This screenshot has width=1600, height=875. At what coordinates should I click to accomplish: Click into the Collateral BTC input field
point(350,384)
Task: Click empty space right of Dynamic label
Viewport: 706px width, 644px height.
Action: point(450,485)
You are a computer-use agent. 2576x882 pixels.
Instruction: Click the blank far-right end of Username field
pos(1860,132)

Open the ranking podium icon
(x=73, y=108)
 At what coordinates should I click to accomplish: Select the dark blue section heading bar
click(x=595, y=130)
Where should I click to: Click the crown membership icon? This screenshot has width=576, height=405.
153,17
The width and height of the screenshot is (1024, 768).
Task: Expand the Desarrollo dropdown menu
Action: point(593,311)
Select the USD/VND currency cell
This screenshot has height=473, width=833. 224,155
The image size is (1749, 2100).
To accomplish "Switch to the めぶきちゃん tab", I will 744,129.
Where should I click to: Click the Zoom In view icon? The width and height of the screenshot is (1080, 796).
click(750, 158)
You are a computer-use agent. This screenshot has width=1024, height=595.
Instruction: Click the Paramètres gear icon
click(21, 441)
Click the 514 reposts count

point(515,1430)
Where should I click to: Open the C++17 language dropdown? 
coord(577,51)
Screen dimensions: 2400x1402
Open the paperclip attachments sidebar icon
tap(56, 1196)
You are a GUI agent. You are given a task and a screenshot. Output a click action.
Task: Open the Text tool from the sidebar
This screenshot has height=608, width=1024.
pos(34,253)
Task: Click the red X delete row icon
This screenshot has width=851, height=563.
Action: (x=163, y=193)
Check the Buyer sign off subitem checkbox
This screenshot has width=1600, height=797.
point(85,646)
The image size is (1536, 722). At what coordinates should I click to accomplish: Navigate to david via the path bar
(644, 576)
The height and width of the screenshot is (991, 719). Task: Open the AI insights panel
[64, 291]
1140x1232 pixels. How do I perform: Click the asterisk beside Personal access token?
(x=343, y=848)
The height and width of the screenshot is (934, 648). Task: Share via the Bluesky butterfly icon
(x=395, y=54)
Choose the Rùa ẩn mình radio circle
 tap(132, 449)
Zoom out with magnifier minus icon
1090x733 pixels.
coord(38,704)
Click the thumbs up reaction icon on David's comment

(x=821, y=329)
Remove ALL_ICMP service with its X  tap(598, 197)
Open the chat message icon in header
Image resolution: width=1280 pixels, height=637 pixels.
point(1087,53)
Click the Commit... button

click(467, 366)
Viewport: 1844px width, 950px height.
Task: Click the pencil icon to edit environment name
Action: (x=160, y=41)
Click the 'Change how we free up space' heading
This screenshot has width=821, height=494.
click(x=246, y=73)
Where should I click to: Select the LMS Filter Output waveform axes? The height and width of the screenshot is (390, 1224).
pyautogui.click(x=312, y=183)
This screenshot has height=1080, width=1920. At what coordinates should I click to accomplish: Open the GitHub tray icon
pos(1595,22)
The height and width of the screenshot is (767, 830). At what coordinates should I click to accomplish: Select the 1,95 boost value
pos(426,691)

- _Work required_
Find "Click the 514 reposts count" in the entries above, then repeat its line and all lines after it exactly, down to the last line.

- _Written answer_
Click the 514 reposts count

point(515,1430)
Where should I click to: Open the C++17 language dropdown? 
coord(577,51)
Screen dimensions: 2400x1402
Open the paperclip attachments sidebar icon
tap(56, 1196)
You are a GUI agent. You are given a task and a screenshot. Output a click action.
Task: Open the Text tool from the sidebar
This screenshot has height=608, width=1024.
pos(34,253)
Task: Click the red X delete row icon
This screenshot has width=851, height=563.
Action: (x=163, y=193)
Check the Buyer sign off subitem checkbox
This screenshot has width=1600, height=797.
point(85,646)
The image size is (1536, 722). At what coordinates should I click to accomplish: Navigate to david via the path bar
(644, 576)
The height and width of the screenshot is (991, 719). Task: Open the AI insights panel
[64, 291]
1140x1232 pixels. How do I perform: Click the asterisk beside Personal access token?
(x=343, y=848)
The height and width of the screenshot is (934, 648). Task: Share via the Bluesky butterfly icon
(x=395, y=54)
Choose the Rùa ẩn mình radio circle
 tap(132, 449)
Zoom out with magnifier minus icon
1090x733 pixels.
coord(38,704)
Click the thumbs up reaction icon on David's comment

(x=821, y=329)
Remove ALL_ICMP service with its X  tap(598, 197)
Open the chat message icon in header
Image resolution: width=1280 pixels, height=637 pixels.
point(1087,53)
Click the Commit... button

click(467, 366)
Viewport: 1844px width, 950px height.
Task: Click the pencil icon to edit environment name
Action: (x=160, y=41)
Click the 'Change how we free up space' heading
This screenshot has width=821, height=494.
click(x=246, y=73)
Where should I click to: Select the LMS Filter Output waveform axes? The height and width of the screenshot is (390, 1224).
pyautogui.click(x=312, y=183)
This screenshot has height=1080, width=1920. At what coordinates should I click to accomplish: Open the GitHub tray icon
pos(1595,22)
The height and width of the screenshot is (767, 830). At what coordinates should I click to accomplish: Select the 1,95 boost value
pos(426,691)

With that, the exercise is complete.